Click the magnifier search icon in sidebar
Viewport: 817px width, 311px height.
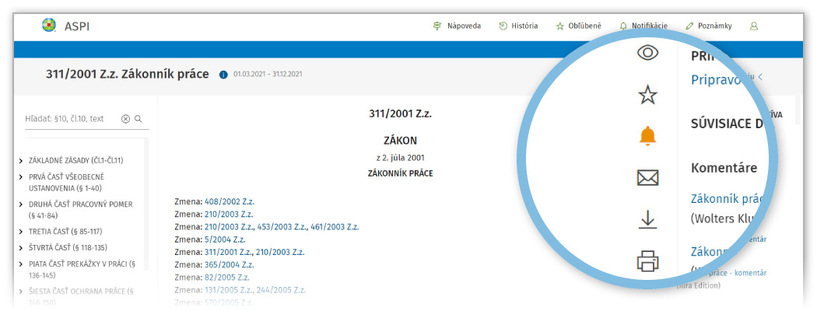pyautogui.click(x=139, y=119)
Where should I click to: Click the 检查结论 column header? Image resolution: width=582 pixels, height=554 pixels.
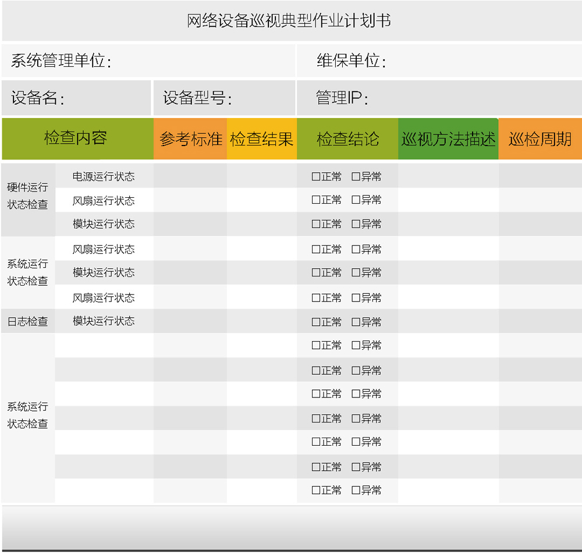(347, 139)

###

### Challenge
Locate every line of the records that contains the string "width" and copy each of those lines.

### Exercise result
Viewport: 817px width, 311px height.
Where should I click to: Click the 检查结论 column header? Image resolution: width=582 pixels, height=554 pixels.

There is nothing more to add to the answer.